Camp Blanding celebrates a rich 75-year history

Rupert Metzrogh, a German POW held at Camp Blanding Joint Training Center towards the end of World War II attended the 75th anniversary ceremony on Jan. 10, 2015, to pay homage to what he calls his "alma mater." Photo by Sgt. Lindsey Morgan.

Rupert Metzrogh, a German POW held at Camp Blanding Joint Training Center towards the end of World War II attended the 75th anniversary ceremony on Jan. 10, 2015, to pay homage to what he calls his “alma mater.” Photo by Sgt. Lindsey Morgan.

By Sgt. Lindsey Morgan
107th Mobile Public Affairs Detachment 

STARKE, Fla. (Jan. 10, 2015) — Florida National Guard Airmen, Soldiers, veterans and community members celebrated the 75th anniversary of Camp Blanding Joint Training Center today with an historical ceremony.

“It is more than just 73,000 acres of land,” said Maj. Gen. Emmett R. Titshaw Jr., the Adjutant General of Florida. “Our heritage is deeply entwined into this post. It is where our Soldiers are trained to go fight and win our nation’s wars…It is a jewel in the crown to the state.”

Titshaw and post commander Col. Dwayne Jarriel unveiled an artistic rendering of a monument in honor of Lt. Gen. Albert Hazen Blanding, from whom Camp Blanding received its name. Later this year the monument will be erected next to the museum on post.

A World War II veteran and German POW cut the commerative cake following a ceremony Jan. 10, 2015, celebrating Camp Blanding Joint Training Center's rich 75-year history. They were joined by previous commanders of the installation. Photo by Sgt. Lindsey Morgan

A World War II veteran and German POW cut the commerative cake following a ceremony Jan. 10, 2015, celebrating Camp Blanding Joint Training Center’s rich 75-year history. They were joined by previous commanders of the installation. Photo by Sgt. Lindsey Morgan

During the ceremony, the rich history of the post was explained in great detail. Camp Blanding was originally born out of the relocation of Camp Foster where present Naval Air Station Jacksonville is located. The federal government needed a location to train Florida National Guard divisions for World War II and that spot was Camp Blanding.

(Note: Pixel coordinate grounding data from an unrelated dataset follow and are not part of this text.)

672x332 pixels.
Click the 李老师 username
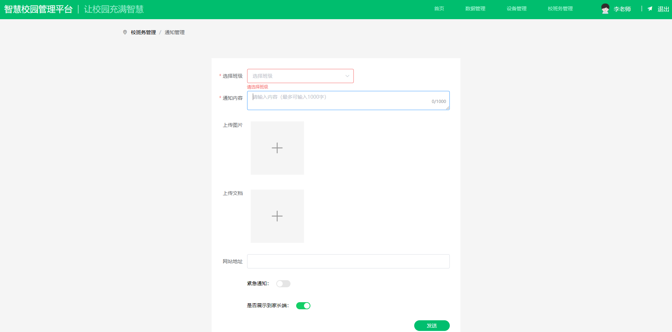point(622,9)
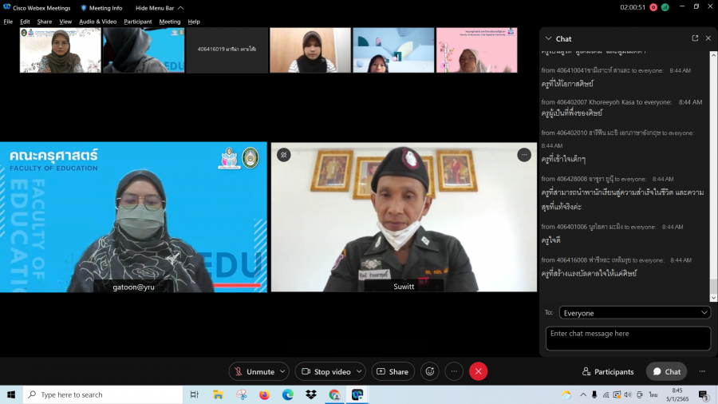Click the chat message input field
This screenshot has width=718, height=404.
628,339
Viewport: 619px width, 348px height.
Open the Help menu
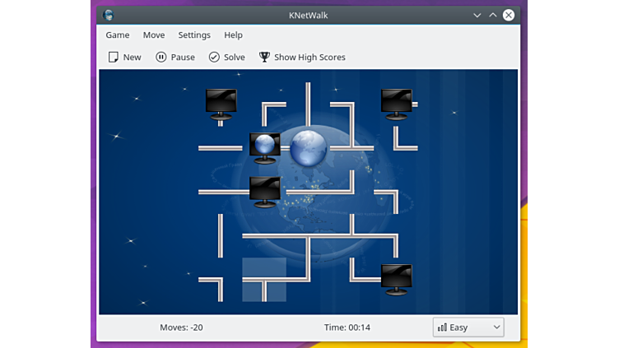pyautogui.click(x=233, y=35)
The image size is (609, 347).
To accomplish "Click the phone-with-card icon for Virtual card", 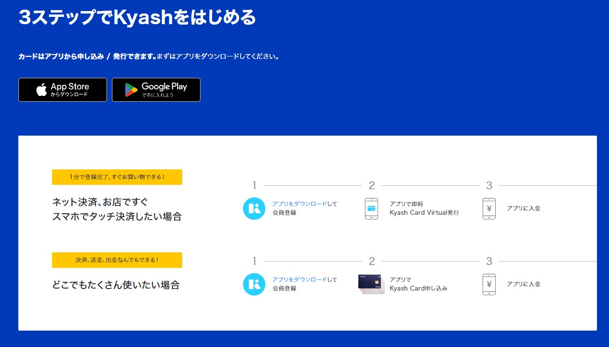I will (371, 208).
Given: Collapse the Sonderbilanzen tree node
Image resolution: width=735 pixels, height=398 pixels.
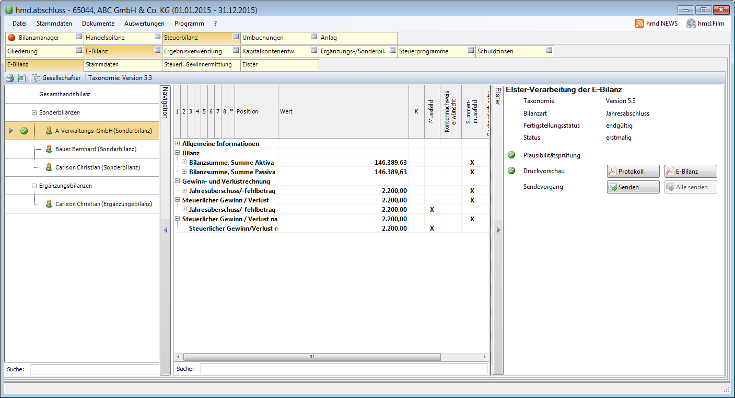Looking at the screenshot, I should click(34, 112).
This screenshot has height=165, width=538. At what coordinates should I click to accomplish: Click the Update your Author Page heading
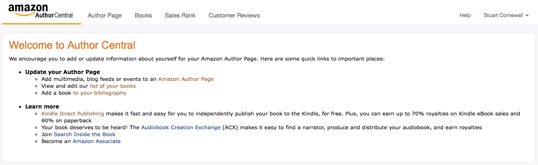[63, 72]
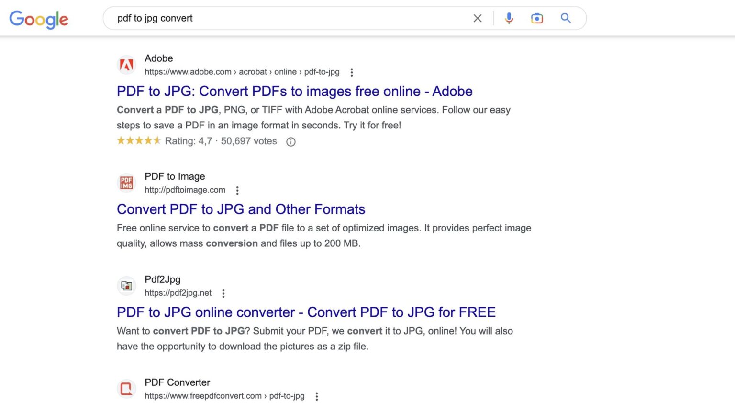Click the Pdf2Jpg site favicon
The image size is (735, 405).
(x=126, y=286)
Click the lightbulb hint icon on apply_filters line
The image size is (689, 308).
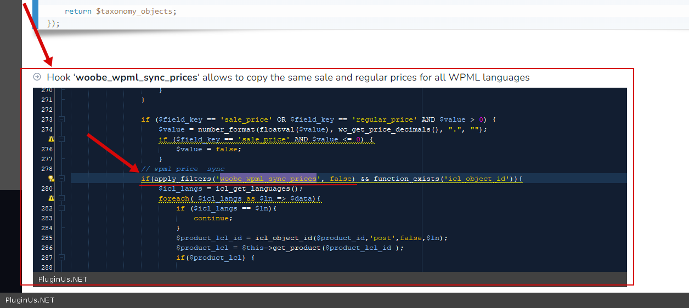[x=51, y=179]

Nearly 7,000 carpenters were brought in for the initial construction, which needed to be completed within three months.

More than 800,000 Soldiers were trained there during World War II. Camp Blanding also had a Prisoner of War Camp responsible for over 4,000 Prisoners of War that operated from September 1942 to April 1946.

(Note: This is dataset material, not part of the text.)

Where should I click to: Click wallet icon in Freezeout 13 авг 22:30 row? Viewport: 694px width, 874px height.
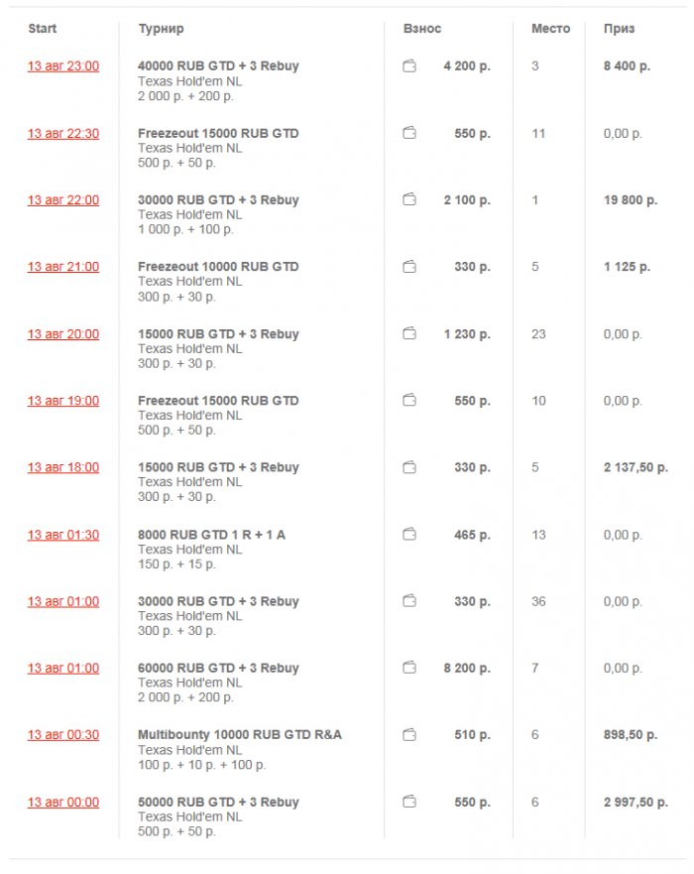[x=409, y=133]
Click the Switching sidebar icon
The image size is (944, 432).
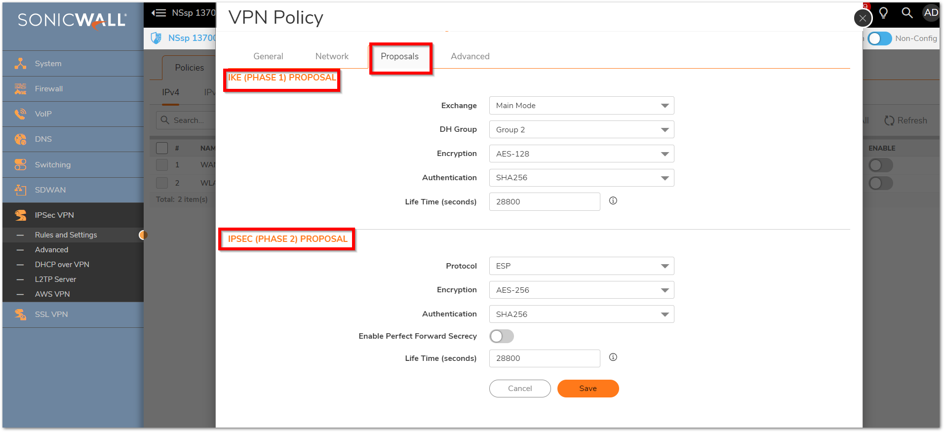(20, 164)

Rupert Metzrogh a former German POW held there during that time, considers Camp Blanding his alma mater.

“At the Camp, I was able to mature, and gradually the propaganda the Hitler regime had planted in my mind lost its influence and I began to think for myself,” Metzrogh said. “I was grateful in hindsight and considered the experience as my graduation from ignorance.”